WhatsApp has become one of the most popular smartphone apps in the world with over 1.5 billion monthly users, however a recent report by Appthority has found that the instant messaging service is also one of the riskiest apps used by enterprises. Along with Facebook Messenger, WhatsApp is the most commonly blacklisted app in organizations due to its risk of data leakage and high volume of phishing attacks. Recently, two of the most common messages received by users have been the ‘Martinelli’ video and ‘WhatsApp Gold’ messages, one of which is a hoax while the other does have the potential to cause serious harm to the user’s device or sensitive data.
This scam takes advantage of naive or vulnerable smartphone users by instilling fear and worry into their minds. Users receive a message warning them that a new video will soon be released on the platform that if viewed can install malware onto the device and cause irreparable damage. The user is then instructed to pass the message onto other WhatsApp users in order to spread the message, therefore creating a chain effect. Messages generally take the same format, warning users of the ‘Martinelli’ video’s impending release and claiming to have originated from a supposedly ‘reliable’ source, such as an ‘IT colleague’ or law enforcement. Below are two such message that circulated in Irish WhatsApp groups earlier this year:
What is interesting about these messages however, is that they are a complete hoax. A ‘Martinelli’ video has never been released as it simply does not exist. The scam seemed to originate in Spain, where police tweeted a picture of the fraudulent message and urged Spanish users not to pass it on to others. In Ireland, numerous news outlets and tech experts have reported that there is no viable threat to users or their devices and that these messages seem to be nothing more than junk mail and a modern chain mail campaign.

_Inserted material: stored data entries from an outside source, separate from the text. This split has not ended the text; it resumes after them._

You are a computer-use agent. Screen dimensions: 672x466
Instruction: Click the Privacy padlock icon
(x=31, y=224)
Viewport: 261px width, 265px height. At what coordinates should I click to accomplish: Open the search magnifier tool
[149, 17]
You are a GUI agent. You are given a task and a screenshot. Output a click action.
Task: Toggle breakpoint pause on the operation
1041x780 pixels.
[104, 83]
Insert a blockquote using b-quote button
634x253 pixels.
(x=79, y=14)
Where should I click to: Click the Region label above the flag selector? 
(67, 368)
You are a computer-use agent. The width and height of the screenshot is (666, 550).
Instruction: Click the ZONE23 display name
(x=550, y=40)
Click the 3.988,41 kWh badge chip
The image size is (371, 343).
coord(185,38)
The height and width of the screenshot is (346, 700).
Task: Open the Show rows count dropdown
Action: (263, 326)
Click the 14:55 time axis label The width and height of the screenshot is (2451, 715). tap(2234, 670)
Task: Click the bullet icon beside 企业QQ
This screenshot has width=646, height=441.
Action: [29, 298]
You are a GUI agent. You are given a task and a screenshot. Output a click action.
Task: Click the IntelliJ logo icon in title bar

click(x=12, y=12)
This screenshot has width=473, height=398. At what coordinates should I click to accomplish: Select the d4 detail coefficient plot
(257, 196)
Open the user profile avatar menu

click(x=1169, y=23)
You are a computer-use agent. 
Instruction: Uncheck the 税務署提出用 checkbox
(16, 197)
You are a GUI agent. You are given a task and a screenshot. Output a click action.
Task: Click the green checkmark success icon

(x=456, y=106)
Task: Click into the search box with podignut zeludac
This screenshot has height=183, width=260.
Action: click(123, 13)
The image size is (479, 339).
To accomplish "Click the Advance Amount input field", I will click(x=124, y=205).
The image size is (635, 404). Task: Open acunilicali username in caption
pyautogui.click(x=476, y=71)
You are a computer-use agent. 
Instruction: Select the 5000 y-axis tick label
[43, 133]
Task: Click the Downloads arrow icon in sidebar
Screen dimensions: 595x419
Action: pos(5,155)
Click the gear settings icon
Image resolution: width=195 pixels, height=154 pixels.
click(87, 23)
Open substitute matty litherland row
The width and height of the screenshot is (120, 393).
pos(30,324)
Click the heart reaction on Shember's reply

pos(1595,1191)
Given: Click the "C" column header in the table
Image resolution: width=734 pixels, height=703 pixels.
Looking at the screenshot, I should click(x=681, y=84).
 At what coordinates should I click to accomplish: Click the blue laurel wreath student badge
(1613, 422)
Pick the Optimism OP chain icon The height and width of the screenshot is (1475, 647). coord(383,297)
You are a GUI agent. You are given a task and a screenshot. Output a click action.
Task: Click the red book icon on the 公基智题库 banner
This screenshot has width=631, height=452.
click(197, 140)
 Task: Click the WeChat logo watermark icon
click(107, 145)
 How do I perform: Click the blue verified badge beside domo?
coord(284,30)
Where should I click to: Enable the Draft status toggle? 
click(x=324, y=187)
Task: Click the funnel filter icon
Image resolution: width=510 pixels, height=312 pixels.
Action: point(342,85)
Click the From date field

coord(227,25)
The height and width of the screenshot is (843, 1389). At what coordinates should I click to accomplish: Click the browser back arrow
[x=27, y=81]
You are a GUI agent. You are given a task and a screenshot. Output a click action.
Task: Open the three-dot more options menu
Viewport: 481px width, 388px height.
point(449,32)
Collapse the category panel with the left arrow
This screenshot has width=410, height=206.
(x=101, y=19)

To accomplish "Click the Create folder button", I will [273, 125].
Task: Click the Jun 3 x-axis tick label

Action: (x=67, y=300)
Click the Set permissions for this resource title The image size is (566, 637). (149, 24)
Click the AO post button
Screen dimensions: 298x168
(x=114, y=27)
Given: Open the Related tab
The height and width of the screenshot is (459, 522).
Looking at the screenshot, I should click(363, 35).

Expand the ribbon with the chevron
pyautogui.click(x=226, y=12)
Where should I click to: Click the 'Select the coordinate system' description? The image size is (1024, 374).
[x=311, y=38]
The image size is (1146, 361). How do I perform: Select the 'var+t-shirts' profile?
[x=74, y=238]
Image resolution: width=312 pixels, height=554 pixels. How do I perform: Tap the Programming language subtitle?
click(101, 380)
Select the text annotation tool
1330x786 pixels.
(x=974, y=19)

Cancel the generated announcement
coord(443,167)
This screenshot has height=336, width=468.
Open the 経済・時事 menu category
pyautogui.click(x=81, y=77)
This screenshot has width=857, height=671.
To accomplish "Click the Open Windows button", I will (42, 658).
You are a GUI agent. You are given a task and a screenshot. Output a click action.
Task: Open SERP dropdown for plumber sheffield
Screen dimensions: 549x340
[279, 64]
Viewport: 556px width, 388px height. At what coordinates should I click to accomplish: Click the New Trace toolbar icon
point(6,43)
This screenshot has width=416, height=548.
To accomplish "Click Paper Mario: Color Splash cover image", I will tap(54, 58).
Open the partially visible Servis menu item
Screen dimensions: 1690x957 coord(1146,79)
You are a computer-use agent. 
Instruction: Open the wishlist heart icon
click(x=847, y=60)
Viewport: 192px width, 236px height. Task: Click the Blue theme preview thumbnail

Source: Policía Nacional/Twitter
Often with these messages warning of the ‘Martinelli’ video, comes another warning about ‘WhatsApp Gold’, a premium version of the messaging app. As seen in one of the messages above, users will be warned not to click on a link to update the app and unlike ‘Martinelli’, this warning is legitimate. Since 2016, users have been receiving messages inviting them to upgrade to exclusive services such ‘WhatsApp Gold’ or ‘WhatsApp Plus’ that offer a range of extra features including video chat, the ability to send over 100 pictures at once and the option to delete messages that have already been sent. Once the user clicks on the link however, they are directed to a malicious website (such as the questionably named www.goldenversion.com) where they are instructed to download a malicious piece of software. This software can then be used to infect the device with malware and allow cybercriminals to steal sensitive data and track movements or device activity. It is thought that Android users have been mainly affected by these fraudulent messages. Claiming that WhatsApp will charge a fee or deactivate is also a commonly used tactic in chainmail campaigns, again taking advantage of users’ fear and lack of knowledge about cyber security.
How to avoid these scams
To avoid falling victim to these hoax messages or endangering the security of their smartphones and sensitive data, users should be aware that warnings like these are usually poorly written and more often than not are simply part of a chain mail campaign designed to irritate and worry smartphone users. They should not be passed onto other users and ideally should be deleted immediately. In regards to premium services such as ‘WhatsApp Gold’, WhatsApp never send out messages or emails claiming to be from admin or staff. Users should be aware that they should never click on or download anything that comes from an external link and should only agree to upgrade when they see the official upgrade message sent via iTunes or the Google Play Store.
For organizations that are worried about employee devices becoming compromised by malicious links sent via WhatsApp, the initial reaction may be to blacklist the app and block employees from using it altogether. However, this may not be the smartest move as WhatsApp can be extremely useful for communicating both personally and professionally, especially when employees are on-the-go. Corrata understands this and provides a mobile threat solution that detects and blocks access to any malicious site or download, allowing employees to continue using WhatsApp but ensuring that sensitive data and mobile devices are always protected from fraudulent or malicious attacks.
To find out more about how Corrata’s solution could help protect your organization’s mobile devices from fraudulent WhatsApp messages and other threats, visit www.corrata.com or email us at email@example.com.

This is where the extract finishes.